Cela étant dit, Olivier Delacrétaz a raison de replacer le débat sur le droit matrimonial dans son vrai contexte, qui déborde largement la simple problématique de l’adaptation de la loi aux mœurs. Il s’agit ici bel et bien d’un choix fondamental de philosophie politique, que la référence à l’Ancien Régime (celui d’avant la Révolution Française) illustre à merveille.

De ce point de vue, la question de l’émancipation de l’épouse au sein de la famille que nous, féministes, considérons à juste titre comme prioritaire, n’est, en fait, qu’un aspect de la question beaucoup plus vaste de l’émancipation de la personne humaine au sein de la collectivité, question qui concerne les hommes aussi bien que les femmes.

«Par communauté, continue Olivier Delacrétaz, on entend un groupe humain organique, c’est-à-dire formant un tout vivant, dont les diverses fonctions sont harmonisées par un principe d’autorité.» La caractéristique principale d’un tel groupe, telle qu’on peut la déduire  de la suite de l’article comme d’autres écrits du même auteur (notamment de sa contribution sur le sujet au numéro 101 des Cahiers de la Renaissance vaudoise, daté de 1980) consiste en ceci, que les intérêts de l’ensemble priment sur ceux des parties au point que le premier devient la raison d’être des seconds.

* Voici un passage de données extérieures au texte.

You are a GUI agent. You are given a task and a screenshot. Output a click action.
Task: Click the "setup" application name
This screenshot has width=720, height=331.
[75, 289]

Ainsi s’expliquent la glorification de l’inégalité entre les membres du couple et la nécessité du maintien de la notion de chef de l’union conjugale, qui consituent les deux piliers de la conception défendue par M. Delacrétaz. A partri du moment, en effet, où l’on considère que le bon fonctionnement de la communauté matrimoniale constitue la finalité suprême du mariage, au détriment de la satisfaction individuelle des époux, la répartition fixe et inégalitaire des fonctions  qui en assurent la survie et la prospérité apparaît comme la solution idéale , dans la mesure où elle est incontestablement un facteur d’efficacité. Les risques de retrouver la vaisselle du souper non lavée le lendemain ne sont-ils pas moindres si cette tâche a été attribuée à la mère de famille une fois pour toutes ?

Sans doute, le fait que le chef de famille soit, comme par hasard, le mâle de la situation n’est pas étranger à l’enthousiasme de M. Delacrétaz et de ses amis pour ce genre de structure oppressive et discriminatrice. Mais ne faisons pas l’erreur de croire que les opposants au nouveau droit matrimonial ne sont tous que de braves conservateurs, un peu effrayés à l’idée de perdre leurs prérogatives, mais susceptibles de changer d’avis avec le temps. Certains d’entre eux, en tout cas, comme celui que nous venons de citer abondamment, fondent leur opposition sur un rejet net et avoué de l’une des principales conquêtes de la démocratie moderne : le droit de l’individu à valoir d’abord par et pour lui-même, et seulement ensuite par et pour la communauté (familiale ou étatique) dont il fait partie ; et corollairement, la conception de cette communauté comme une émanation de l’accrord entre ces individus libres et responsables, et non comme une totalité supérieure qui leur impartirait sa norme.

C’est aussi contre cette forme pernicieuse de passéisme politique que l’aboutissement du référendum contre le nouveau droit matrimonial doit nous engager à nous battre.